King Albert II signed and promulgated the bill on 23 March 1995. The Act was published in the Belgian Official Journal on 30 March 1995 and entered into force on the same day.

==Freedom of expression==
In the past, adversaries of the law have argued that this law restricts the freedom of expression, which is a basic human right. In a decision of 24 June 2003, the European Court of Human Rights (ECtHR) stated that "denying or minimising the Holocaust must be seen as one of the acutest forms of racial slandering and incentives to hatred towards the Jews. The negation or the revision of historical facts of this type call into question the values which found the fight against racism and anti-semitism and is likely to seriously disturb law and order.
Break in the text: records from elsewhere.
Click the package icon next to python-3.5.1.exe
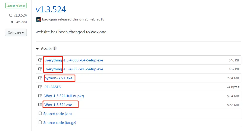249x131 pixels. pos(40,78)
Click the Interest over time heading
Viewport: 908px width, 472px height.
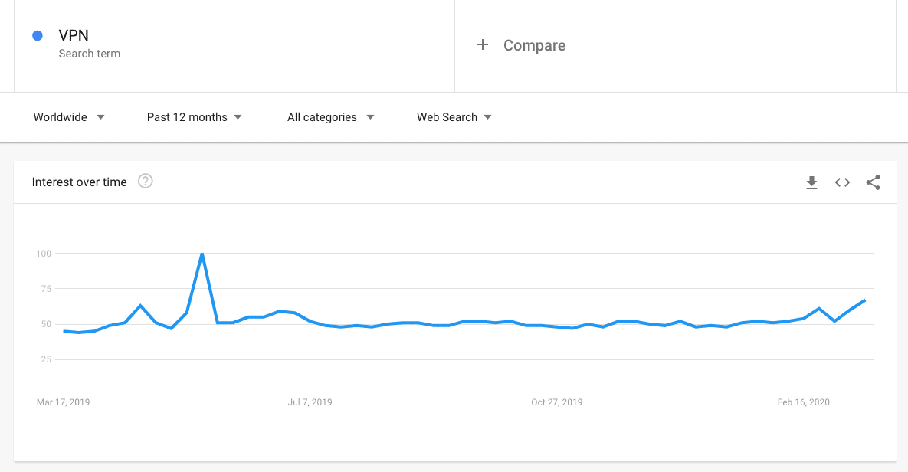(80, 182)
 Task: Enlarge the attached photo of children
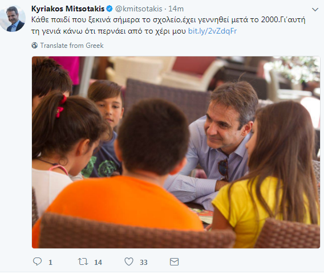(176, 152)
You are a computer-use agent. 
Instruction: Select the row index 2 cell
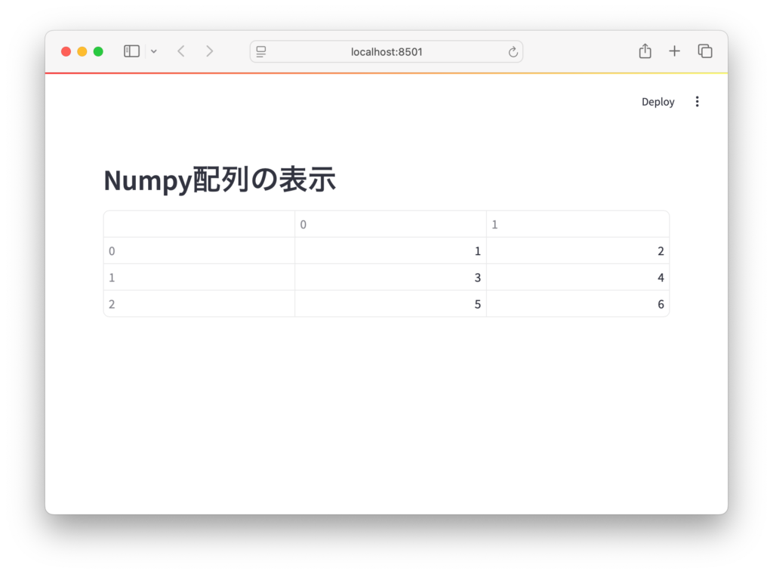point(199,304)
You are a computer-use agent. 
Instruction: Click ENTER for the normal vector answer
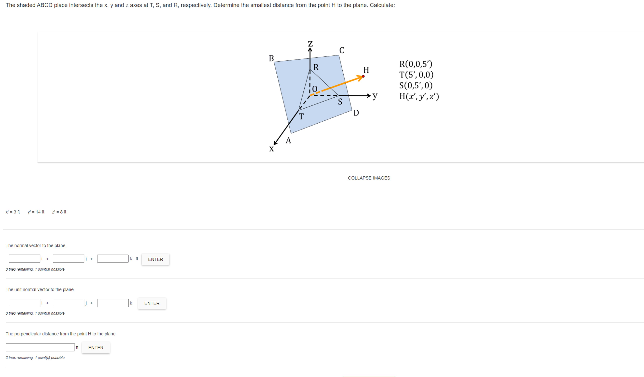[x=155, y=259]
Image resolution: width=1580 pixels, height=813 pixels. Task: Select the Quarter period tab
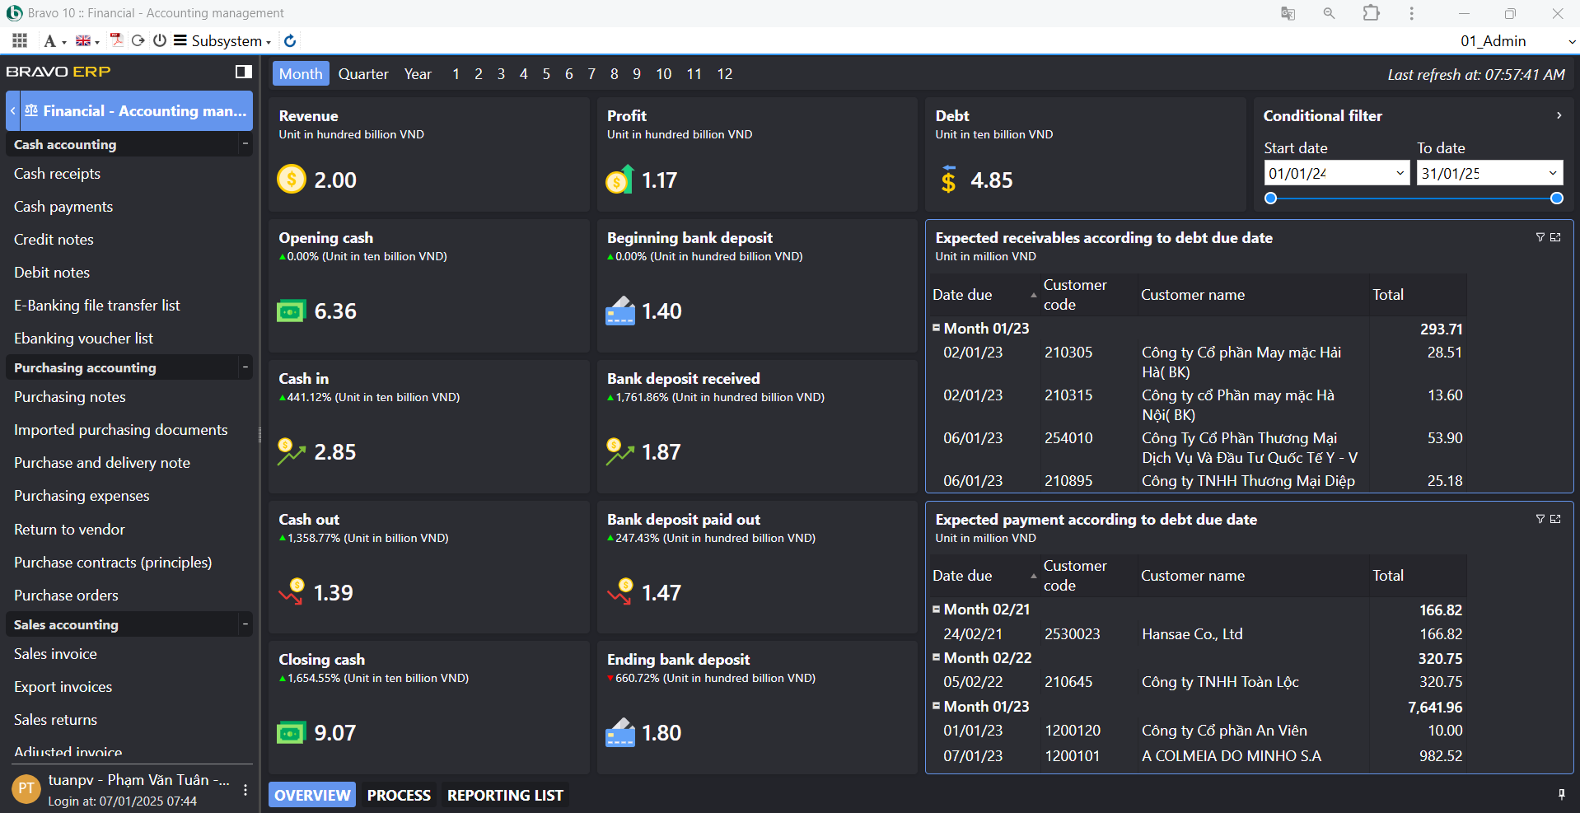[363, 73]
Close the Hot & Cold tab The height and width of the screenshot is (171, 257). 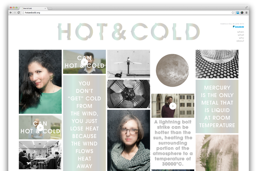(45, 8)
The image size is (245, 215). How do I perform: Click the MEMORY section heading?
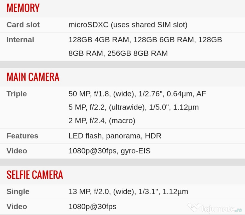pyautogui.click(x=23, y=8)
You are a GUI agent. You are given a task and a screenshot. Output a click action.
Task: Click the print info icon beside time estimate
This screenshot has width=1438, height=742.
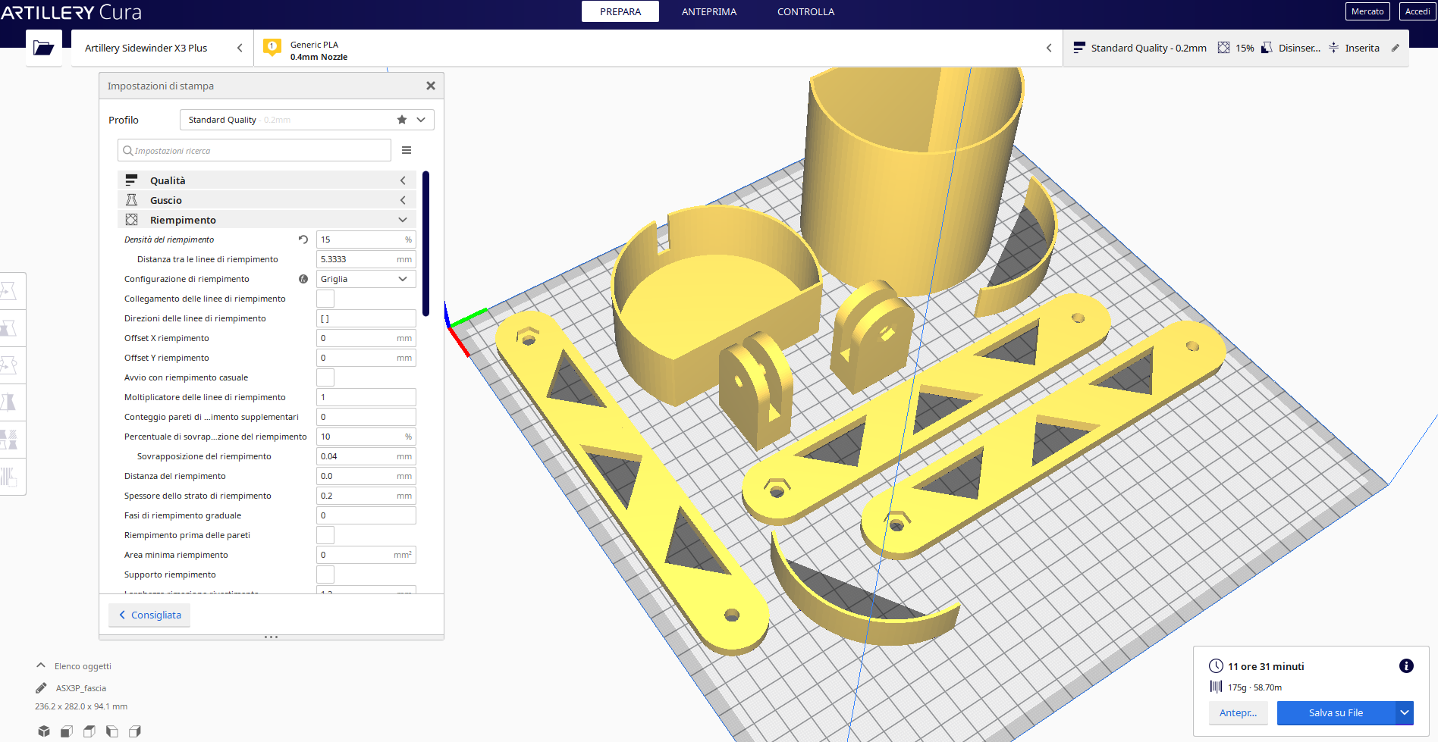pyautogui.click(x=1405, y=666)
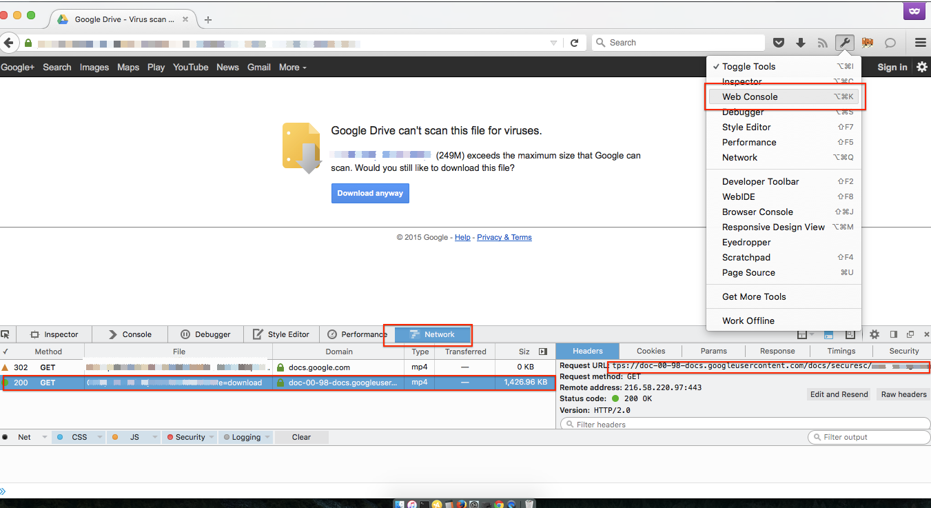Viewport: 931px width, 508px height.
Task: Toggle the split console icon
Action: (829, 334)
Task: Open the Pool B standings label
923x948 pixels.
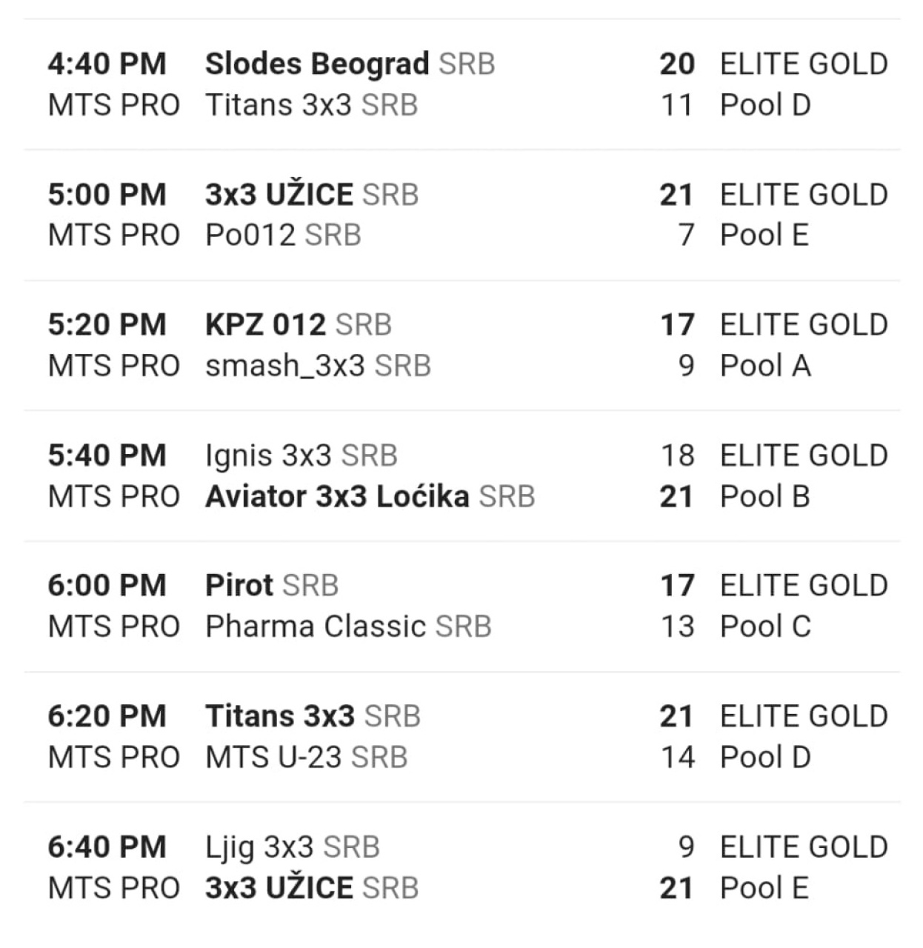Action: [x=764, y=497]
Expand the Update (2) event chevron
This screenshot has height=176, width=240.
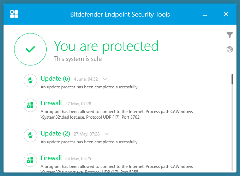point(107,134)
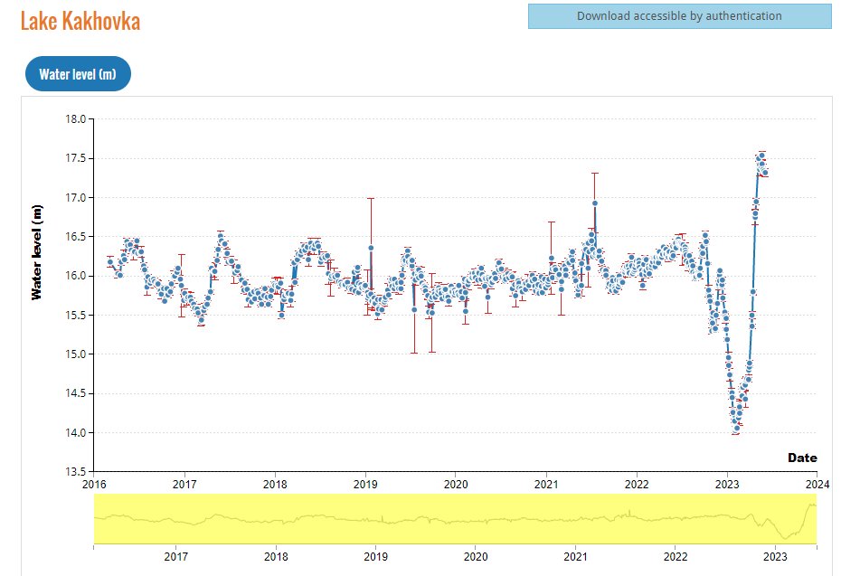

Attacks against the rights of others of this kind are incompatible with democracy and human rights and their authors incontestably have aims that are prohibited by article 17 of the Convention." The court concludes that in application of article 17 of the ECHR, the plaintiff can't appeal to the protection of article 10 ECHR, insofar that he wants to use the freedom of expression to dispute crimes against humanity.

==Convictions==
On 14 April 2005, the Antwerp Court of Appeal convicted Siegfried Verbeke to 1 year imprisonment and a fine of 2,500 EUR, based on this law. The court also suspended his civic rights for a period of 10 years. The Centre for Equal Opportunities and the Belgian Auschwitz Foundation each received symbolic damages of 1 EUR.

In February 2021 started the prosecution of members of the Flemish nationalist youth organization "Schild & Vrienden" for violations on the Antiracism Act, the Negationism Act and the Arms Act in Belgium. In their chatrooms they were sharing sexist, racist, anti-Semitic and violent content. On 12 March 2024 seven defendants on trial were found guilty of violations on the Racism and Negationism Act. Their leader Dries Van Langenhove was also convicted of violations on the Arms Act. He received up to one year of effective imprisonment and a fine of 16,000 euros. In addition, Van Langenhove was disqualified from his political rights for 10 years. An employee of Vlaams Belang in the European Parliament, who had previous convictions, received eight months in prison with a suspended sentence and a fine of 8,000 euros. Joeri Van Olmen, local Vlaams Belang chairman in the city of Sint-Niklaas, and three other convicts received a one-year prison sentence with a six-month reprieve and a fine 8,000 euro, half of which was suspended. One convict received a suspension of sentence because he showed genuine remorse and apologised for his actions, which he explicitly renounced.

==Possible expansions==
In June 2005, a reform of the law was debated in the Belgian Senate in order to extend its scope to the negation of other genocides, e.g. the Armenian genocide and the Rwandan genocide. Due to political and public controversy about the legal qualification of the Armenian genocide, the reform was postponed.
Negation of the Armenian genocide has been systematically used as an electoral campaigning tool by Turkish candidates (from all parties) and organisations during Belgian elections since 1999, making it electorally difficult for some parties to take a clear stance on making it illegal.